Reproduce the following news report on the Maverick Films lawsuit over the Stanford Prison Experiment film projects in full, without changing a word.

Selected excerpt
-- Begin --

Separate development projects based on the infamous university experiments — which seemed to criminalize the student inmates and make their student wardens power-crazed — are under way at Maverick Films and the Inferno. And both are expected to pitch their projects heavily at the AFM, which starts Wednesday.
In a suit filed Friday in Los Angeles Superior Court, Maverick claims that Inferno stole key ideas for such a film from Maverick after being invited in as a co-producer on an ongoing development project. Inferno executives passed on the opportunity to co-produce “The Stanford Prison Experiment,” then launched a competing project, “The Experiment,” according to the suit.
The suit, which names Inferno and company exec William Johnson as defendants, seeks injunctive relief and at least $50 million in damages.
“Defendants, under the guise they were interested in co-producing, distributing and financing the Maverick film, conned Maverick … to disclose in great detail their creative, business and other plans to produce, finance and market the film,” the suit claims.
It adds: “Johnson’s decision to announce the production of ‘The Experiment’ at this time is no accident. Johnson apparently intends to promote his film heavily at the 2006 American Film Market … in order to siphon-off the interest in a film concerning the Stanford Prison Experiment that Maverick’s film has already generated.”
A spokesman said Maverick also intends to promote its project at the AFM.
The legal action was filed by Raskin Peter Rubin & Simon, the Los Angeles law firm representing Maverick.

-- End --

Given records
-- Begin --

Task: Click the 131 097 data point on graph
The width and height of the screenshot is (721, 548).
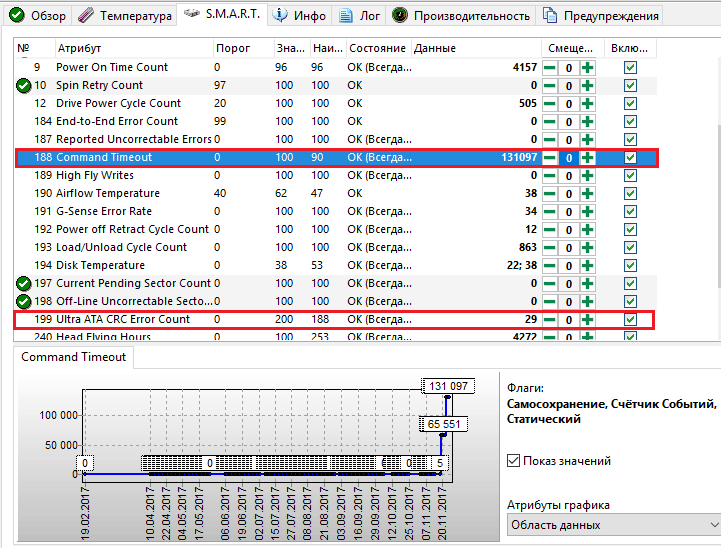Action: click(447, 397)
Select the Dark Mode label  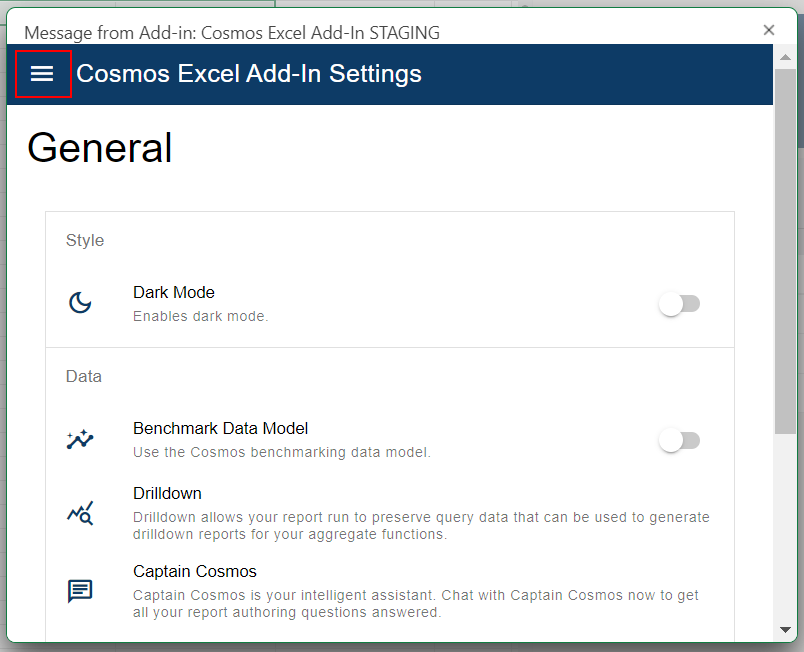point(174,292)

-- End --
-- Begin --

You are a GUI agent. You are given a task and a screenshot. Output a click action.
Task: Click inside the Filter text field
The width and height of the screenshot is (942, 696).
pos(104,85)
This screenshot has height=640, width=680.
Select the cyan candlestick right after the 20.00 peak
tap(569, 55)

-- End --

Reply
Separate development projects based on the infamous university experiments — which seemed to criminalize the student inmates and make their student wardens power-crazed — are under way at Maverick Films and the Inferno. And both are expected to pitch their projects heavily at the AFM, which starts Wednesday.
In a suit filed Friday in Los Angeles Superior Court, Maverick claims that Inferno stole key ideas for such a film from Maverick after being invited in as a co-producer on an ongoing development project. Inferno executives passed on the opportunity to co-produce “The Stanford Prison Experiment,” then launched a competing project, “The Experiment,” according to the suit.
The suit, which names Inferno and company exec William Johnson as defendants, seeks injunctive relief and at least $50 million in damages.
“Defendants, under the guise they were interested in co-producing, distributing and financing the Maverick film, conned Maverick … to disclose in great detail their creative, business and other plans to produce, finance and market the film,” the suit claims.
It adds: “Johnson’s decision to announce the production of ‘The Experiment’ at this time is no accident. Johnson apparently intends to promote his film heavily at the 2006 American Film Market … in order to siphon-off the interest in a film concerning the Stanford Prison Experiment that Maverick’s film has already generated.”
A spokesman said Maverick also intends to promote its project at the AFM.
The legal action was filed by Raskin Peter Rubin & Simon, the Los Angeles law firm representing Maverick.